Il futuro dell’Italian Tech Week e di Italian Tech

Ma in tutto questo epico casino, che fine faranno l’Italian Tech Week e Italian Tech, ovvero gli oggetti dello scontro finale? L’Italian Tech Week, l’evento voluto fortemente da Exor, quasi sicuramente rimarrà sotto il controllo della holding. Meno chiaro è il destino del format editoriale Italian Tech di Riccardo Luna, ora orfano dell’evento che giustamente ne ha fatto le fortune. Bisogna capire se avrà modo di coniugare sostenibilità economica e qualità giornalistica, evitando di essere vittima della riorganizzazione della ‘casa madre’. I numeri di Italian Tech, un prodotto editoriale di nicchia, potrebbero non essere sufficienti senza il sostegno esterno.

Sullo sfondo, rimane l’interrogativo su quale sarà il futuro della presenza della famiglia Elkann nel mondo dell’editoria. Il passo indietro di John Elkann alla presidenza di GEDI potrebbe essere il preludio a un disimpegno più ampio da parte della dinastia Agnelli dagli affari editoriali, come già accaduto per il settore automobilistico con la fusione di Fiat in Stellantis. È anche vero che GEDI negli ultimi anni ha venduto moltissime testate ‘minori’. Tuttavia, per ora, si tratta solo di ipotesi.

 

My 2cents

Sulla mia (personale) perplessità circa la posizione dei giornalisti ho già scritto QUI in un mio (lunghissimo) articolo. Sul dovere di dichiarare cosa è contenuto commerciale (o politico) per trasparenza verso il lettore, sono completamente d’accordo! A Millionaire ne abbiamo fatto un mantra rigoroso negli ultimi due anni, anche mettendo alla porta usanze comuni tra i competitor e nella vecchia gestione.

Capace che loro, i giornalisti, ci credano pure veramente e, sulla carta, hanno ragione!

Ma cos’è l’indipendenza dall’ingerenza del padrone/editore, portata come baluardo da redazione, sindacati e ben pensanti? L’editore è un’azienda. I giornalisti lavorano per un’azienda che ha una sua politica, una sua strategia e, soprattutto, un suo bilancio. Nel rispetto più rigoroso della trasparenza verso i lettori (come se i giornalisti fossero una garanzia…), l’editore ha il diritto di chiedere che la redazione collabori. Non c’è Stato, Partito  o Chiesa che li mantenga per ragioni di interesse superiore. Quelli sono organi di stampa, non imprese editoriali.

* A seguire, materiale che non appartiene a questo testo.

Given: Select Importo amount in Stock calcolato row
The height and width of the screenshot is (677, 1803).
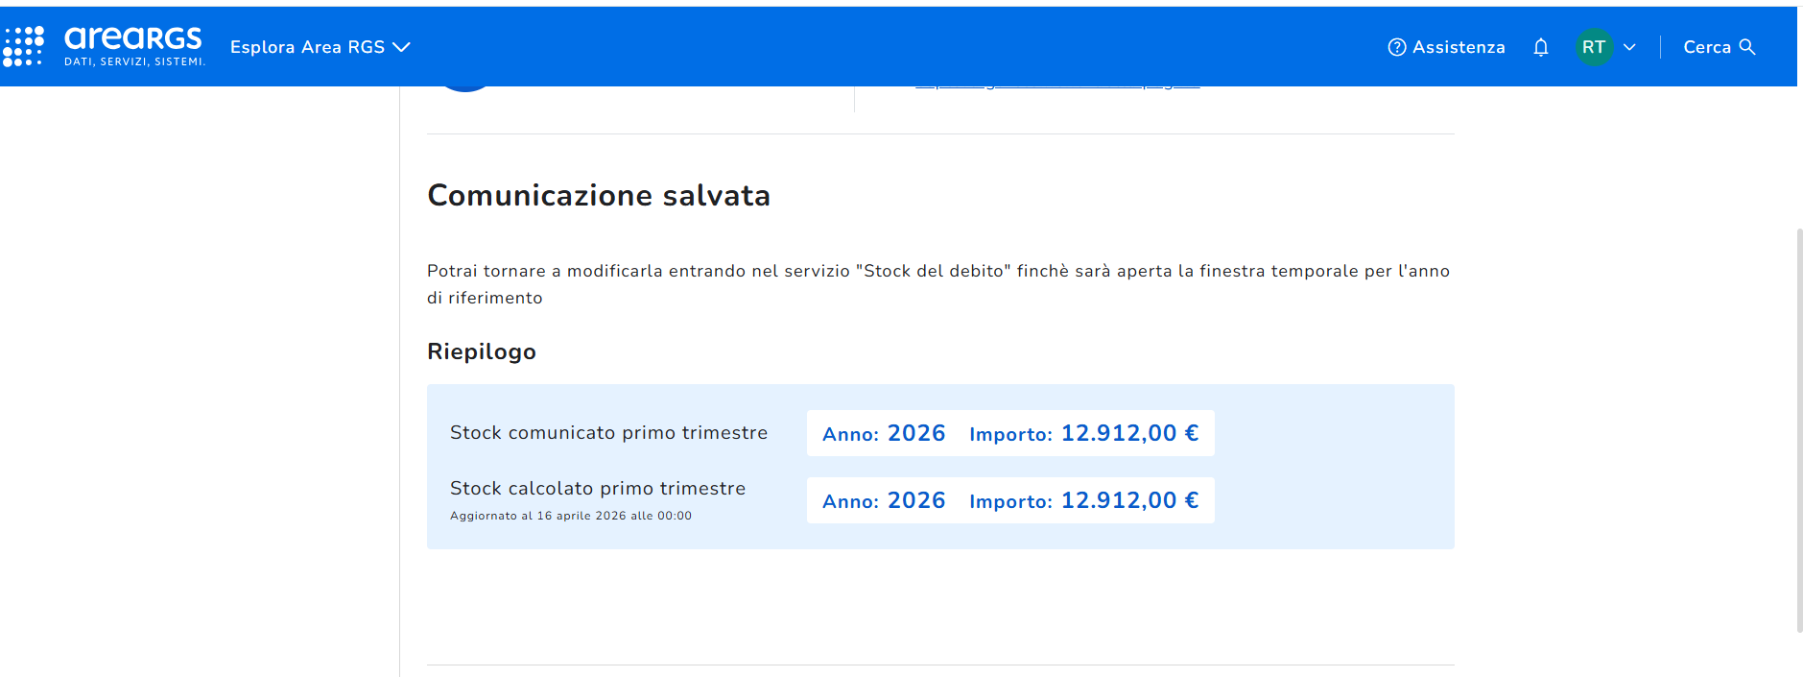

Elkann, piaccia o meno, ha il diritto di usare di un format commerciale (come un evento) per i propri propositi. Ha un po’ meno ragione nell’usare del prodotto editoriale per deviare l’attenzione sui problemi familiari o delle sue aziende in Italia. Come non mi stupirebbe nemmeno che dalla redazione gli abbiano fatto comprendere di potenziali ‘interventi’ a mezzo stampa. D’altra parte la penna di un giornalista può fare male se usata come arma.

Ha sbagliato nel lasciare il predominio mal gestito della concessionaria verso la redazione.

Dall’altra parte i giornalisti dimenticano che non lavorano per una cooperativa (e non a caso le cooperative tra giornalisti non reggono tanto), ma per un’azienda che, con il loro lavoro, devono valorizzare e non sabotare.

Indipendenza non vuol dire fare quello che si vuole con l’azienda altrui, vuol dire rigore nel fare il proprio mestiere, nel riportare i fatti, nell’attrarre lettori e nel contribuire ad un progetto editoriale ed imprenditoriale. Se l’indipendenza vuol dire fare i fatti propri con l’impresa altrui diventa una cosa diversa, forse persino peggiore dell’ingerenza di chi i soldi ce li mette.